Newly Isolated Priestia megaterium LAMA1607 for Enhanced Biological Phosphorus Removal: A Genomic and Functional Characterization

Background: Enhanced biological phosphorus removal (EBPR) systems utilize phosphorus-accumulating organisms (PAOs) to remove phosphorus from wastewater since excessive phosphorus in water bodies can lead to eutrophication. This study aimed to characterize a newly isolated PAO strain for its potential application in EBPR systems and to screen for additional biotechnological potential. Here, sequencing allowed for genomic analysis, identifying the genes and molecules involved, and exploring other potentials. Additionally, assessing the phosphorus removal performance of the PAO strain in common effluents is essential for its potential application in large-scale systems.

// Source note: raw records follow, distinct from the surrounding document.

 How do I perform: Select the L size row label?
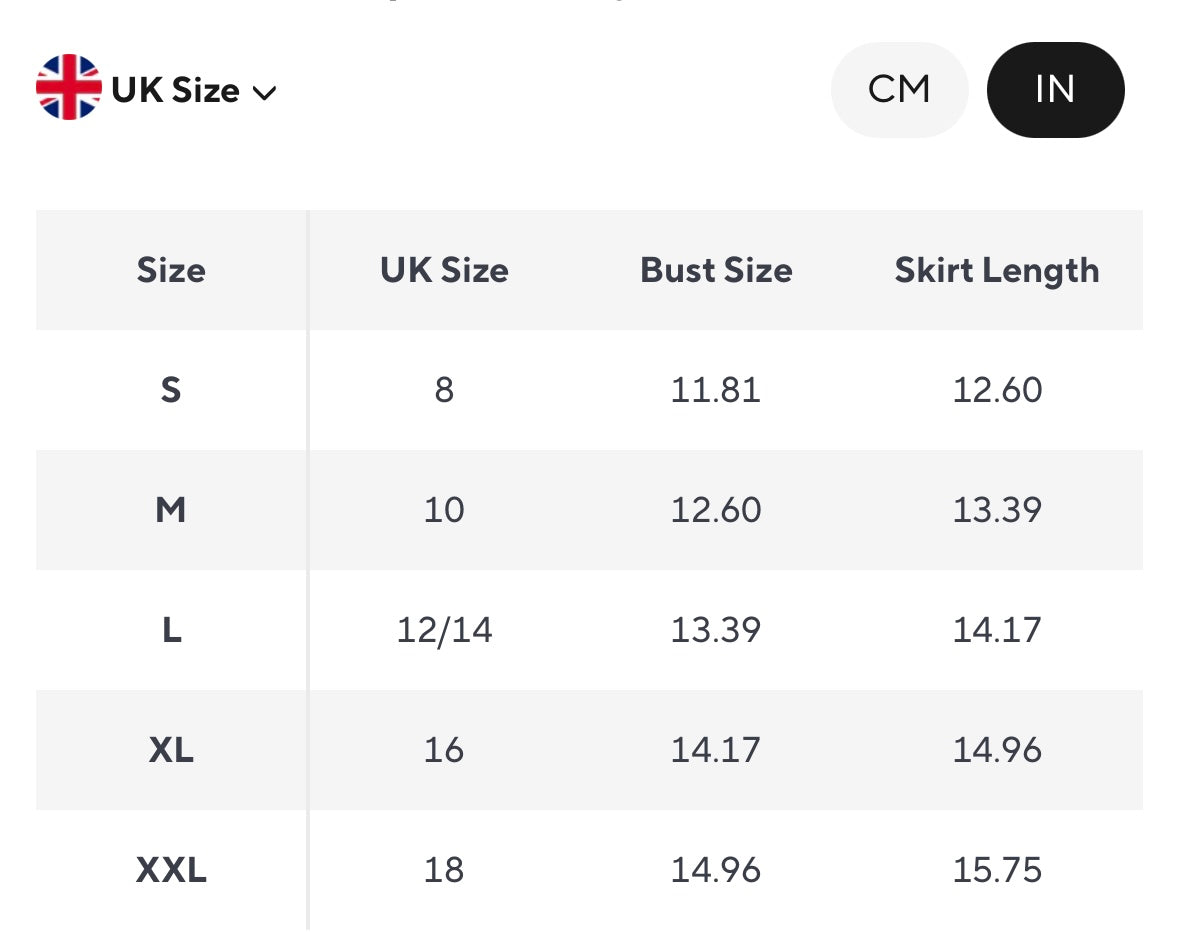[x=171, y=630]
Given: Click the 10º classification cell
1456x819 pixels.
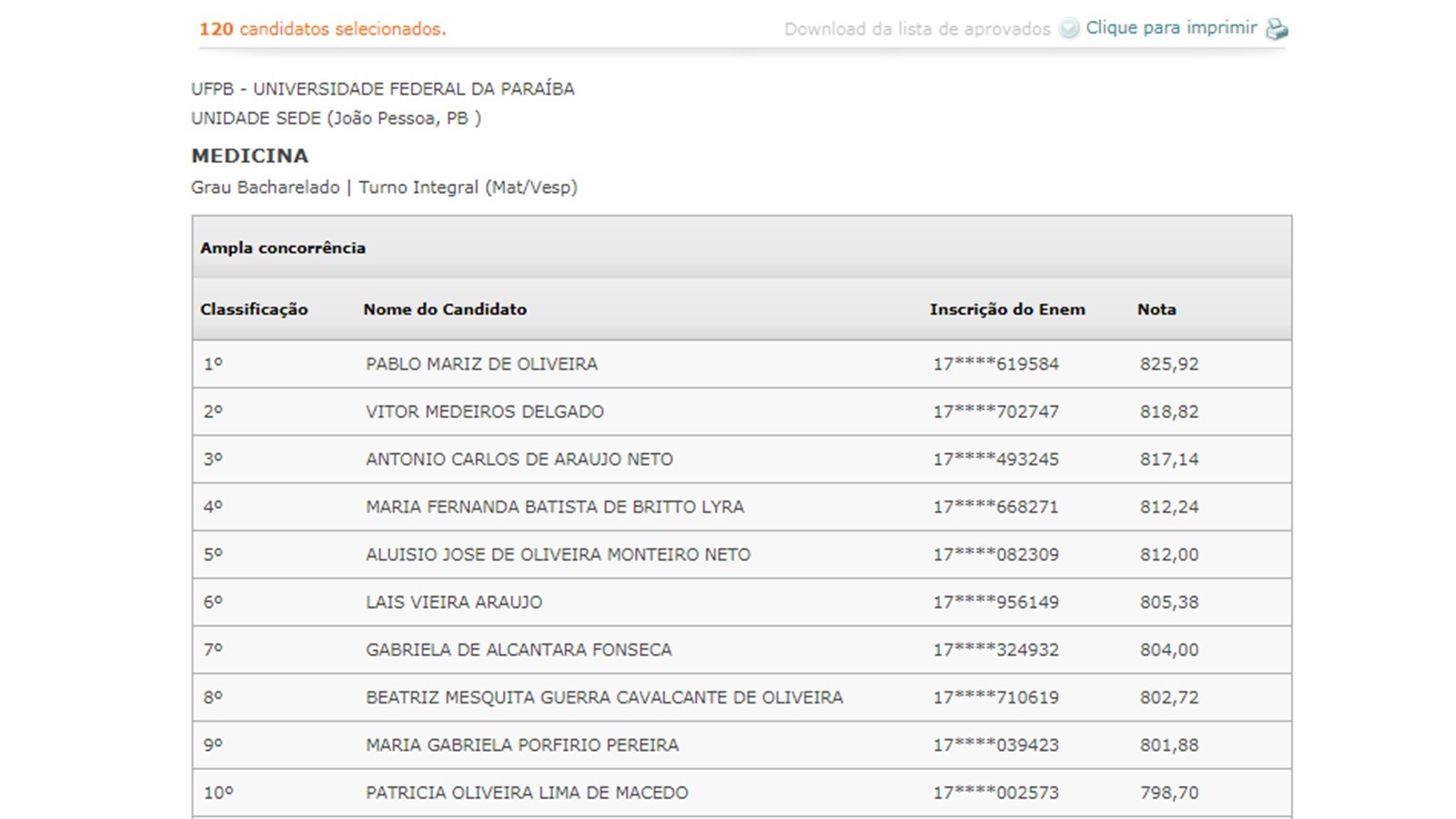Looking at the screenshot, I should pos(218,793).
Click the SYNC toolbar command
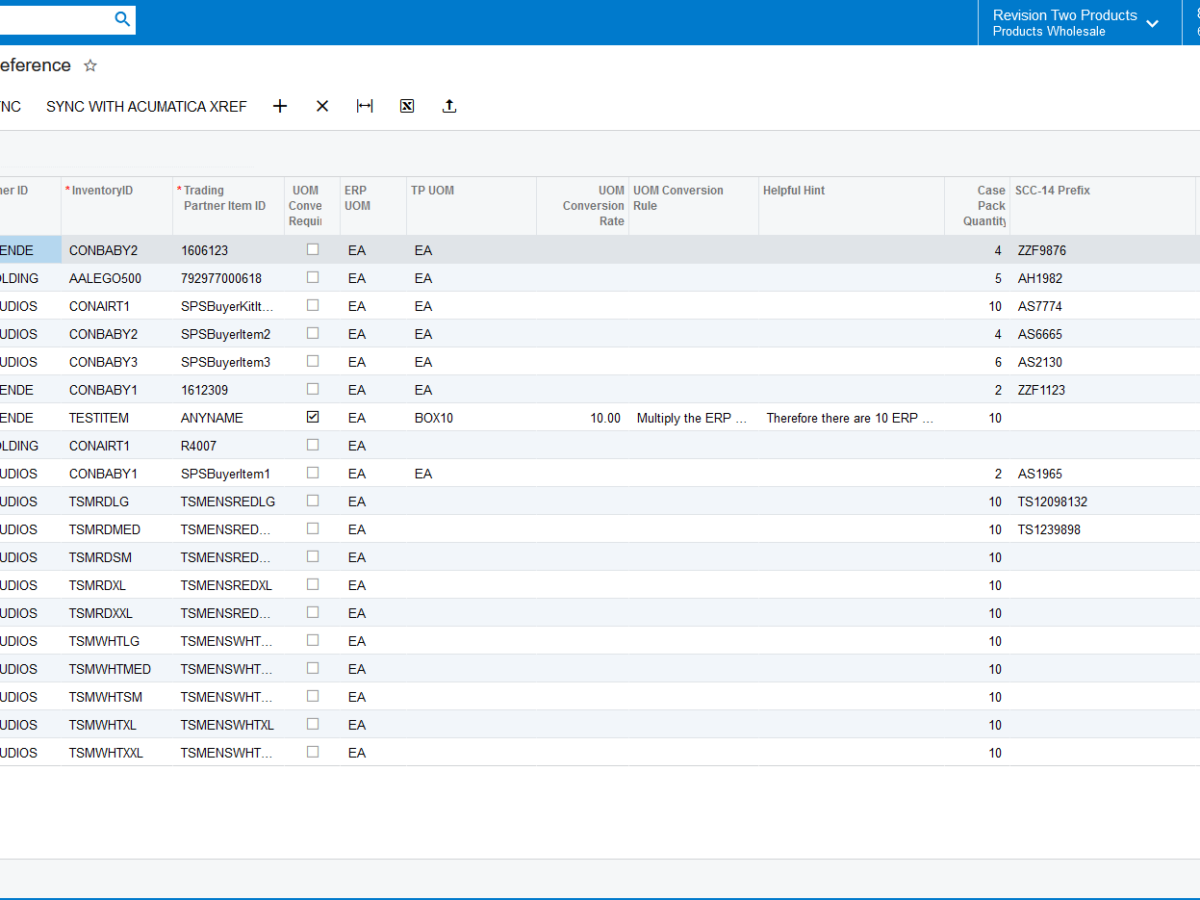Image resolution: width=1200 pixels, height=900 pixels. [10, 106]

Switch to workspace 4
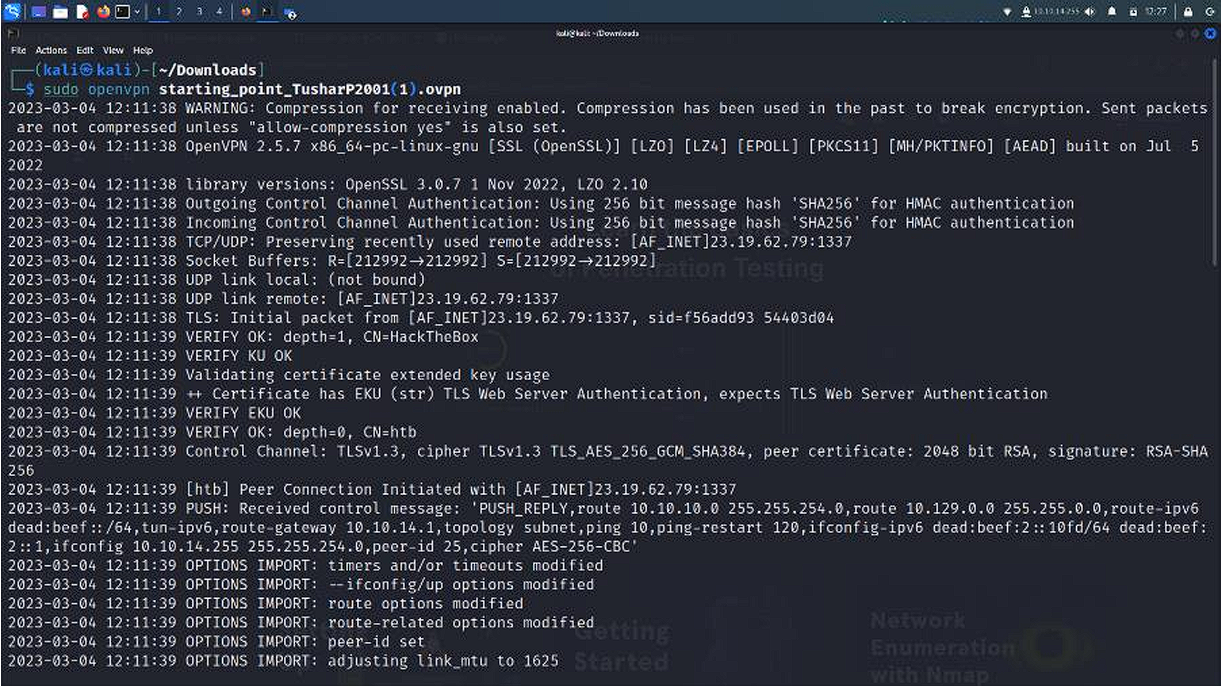click(219, 12)
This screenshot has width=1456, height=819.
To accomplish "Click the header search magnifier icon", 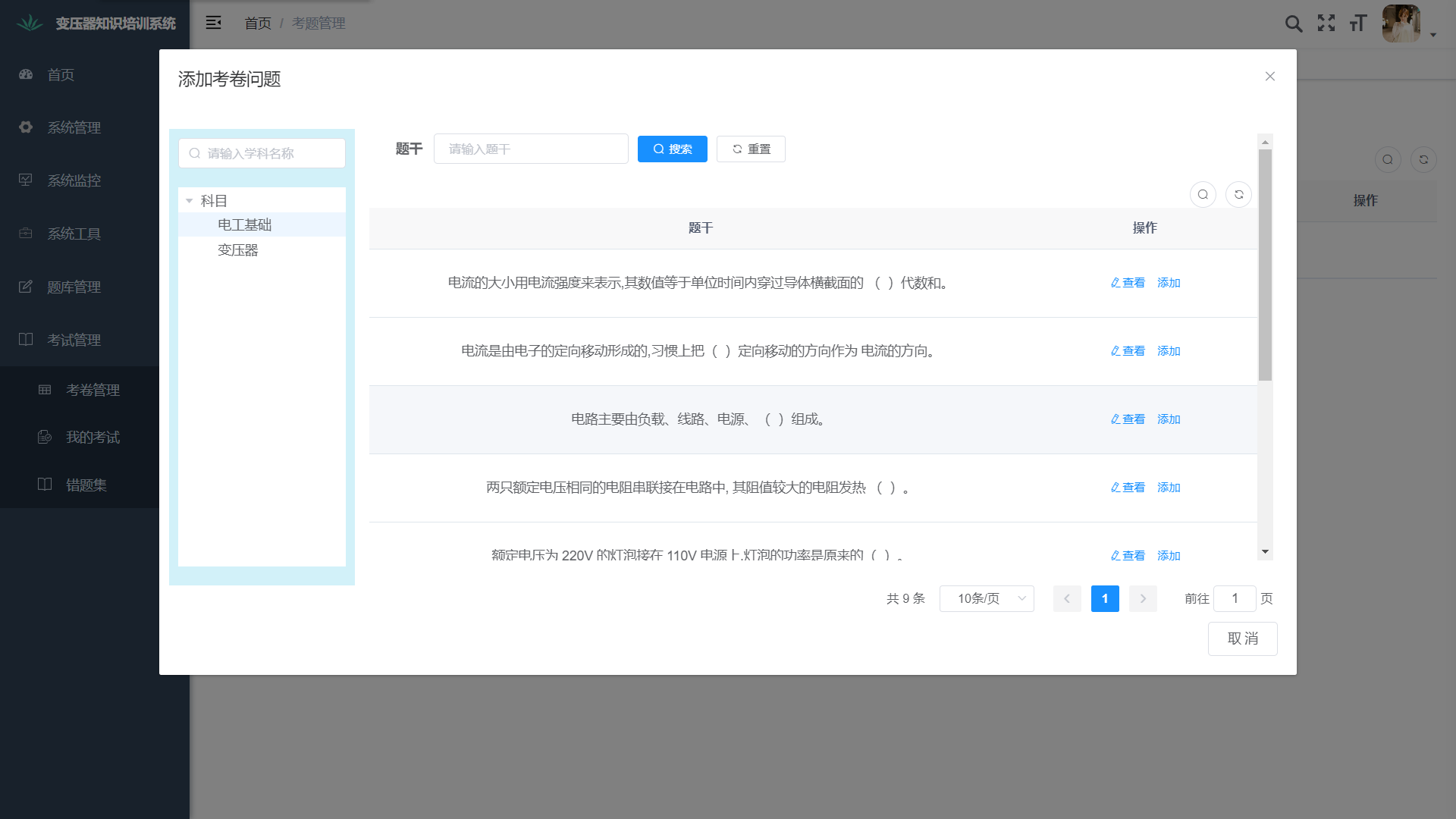I will (1294, 24).
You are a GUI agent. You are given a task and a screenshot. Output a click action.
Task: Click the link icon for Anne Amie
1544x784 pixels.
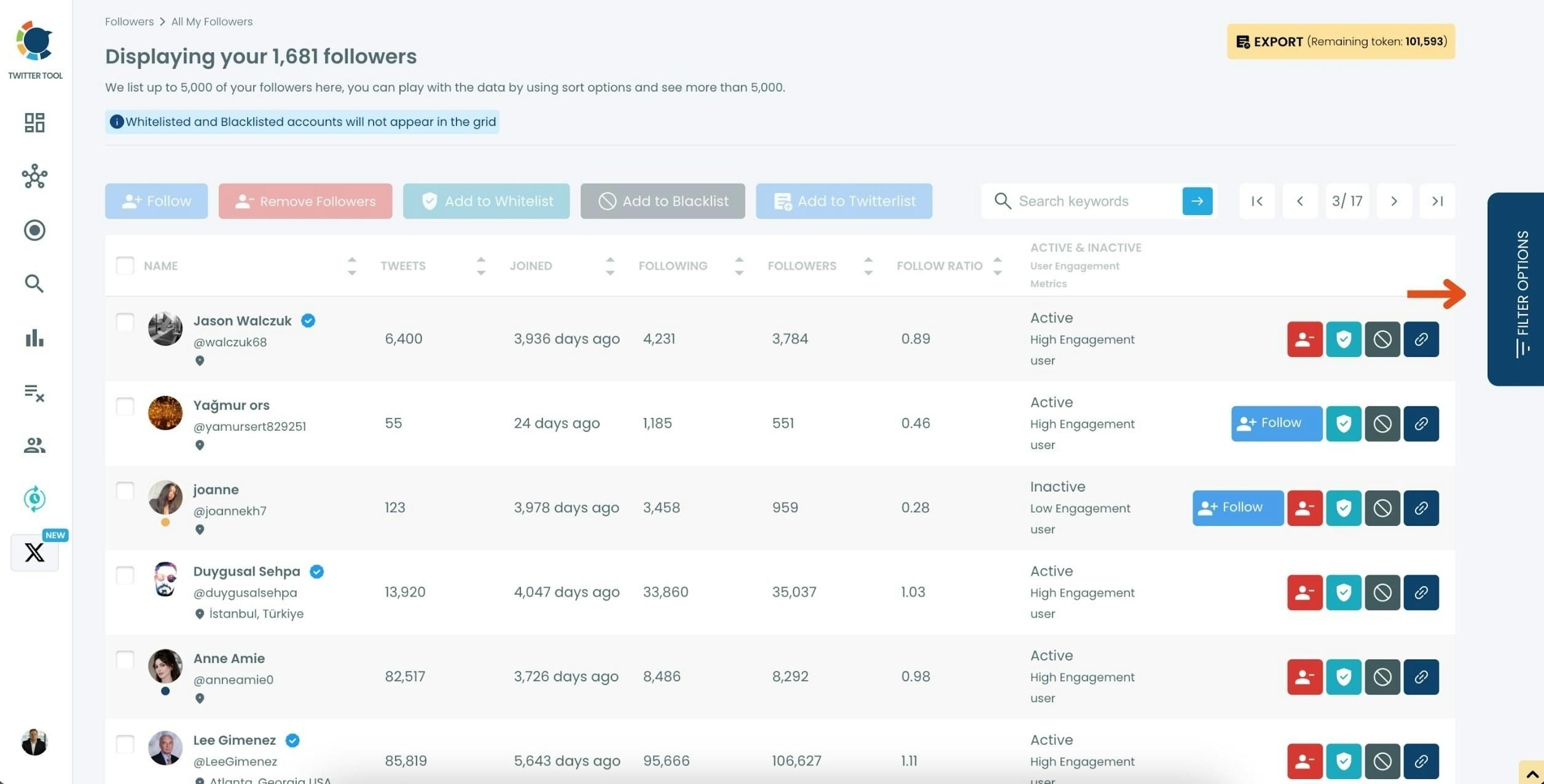click(1421, 676)
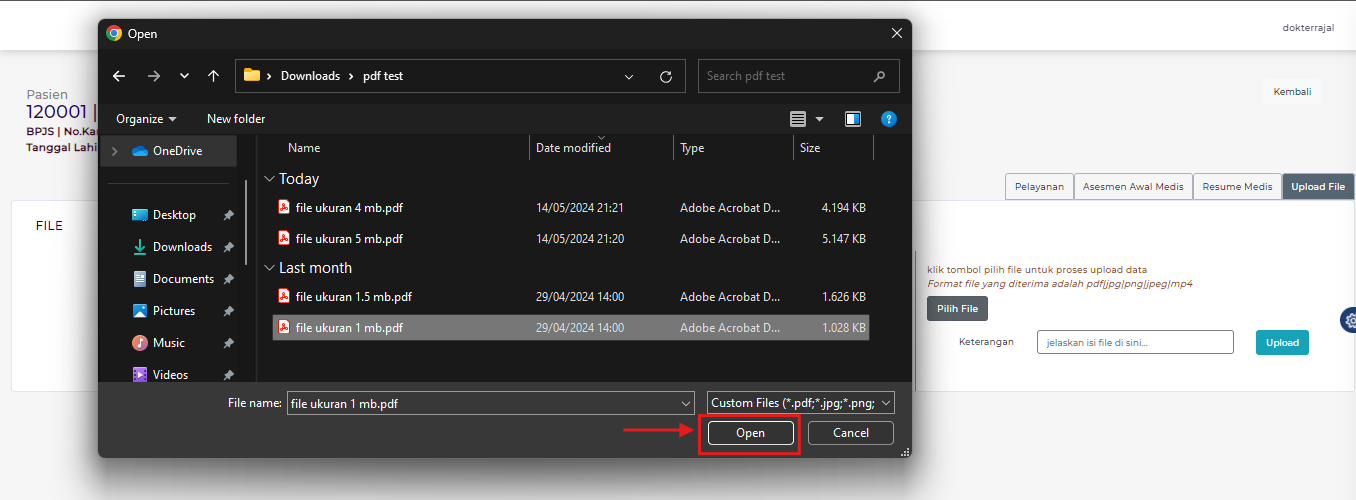Click the Back arrow in file dialog
The height and width of the screenshot is (500, 1356).
[x=119, y=76]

Methods: A strain designated LAMA1607 was isolated from activated sludge and selected based on its ability to remove total phosphate from the culture medium. Genomic DNA was extracted and sequenced using the Illumina NovaSeq 6000 platform. Assembly and annotation were performed using CLC Genomics Workbench v.24.0 (QIAGEN®) and Rapid Annotation using Subsystem Technology (RAST)/Pathosystems Resource Integration Center (PATRIC) server tools. Functional prediction of uncharacterized proteins was completed using PHYRE2, and secondary metabolite identification was performed using antiSMASH. Further, additional enzymes with biotechnological applications were manually curated through the Association of Manufacturers and Formulators of Enzyme Products (AMFEP) list. The phosphorus removal capability was assessed in domestic and fishery effluents under enriched and unenriched conditions, where pH, microbial growth, and total phosphorus were monitored over 48 hours.

Results: The genome sequence comprised 5,234,874 bp divided into 20 contigs, 5540 coding sequences, and a GC content of 38.0%; subsequently, LAMA1607 was identified through Basic Local Alignment Search Tool (BLAST) analysis as Priestia megaterium. Genome annotation revealed 27 genes potentially involved in phosphorus removal, including eight encoding transport proteins, three regulatory proteins, twelve enzymes, and others related to phosphorus incorporation and polyphosphate (polyP) granule formation. Moreover, other enzymes of interest were identified, such as hydrolases, lipases, proteases, and amylases, alongside secondary metabolite gene clusters, such as Non-ribosomal peptide synthetase-independent siderophore. P. megaterium LAMA1607 effectively removed up to 70% of the total phosphorus from the fishery effluent.

Conclusions: Genomic analysis suggests that P. megaterium LAMA1607 possesses the mechanistic functions for phosphorus uptake, transport, and storage while also identifying additional biotechnologically relevant enzymes and capabilities. Meanwhile, tests on the effluent demonstrated significant phosphorus removal. These findings support the biotechnological potential and application of P. megaterium LAMA1607 in EBPR systems.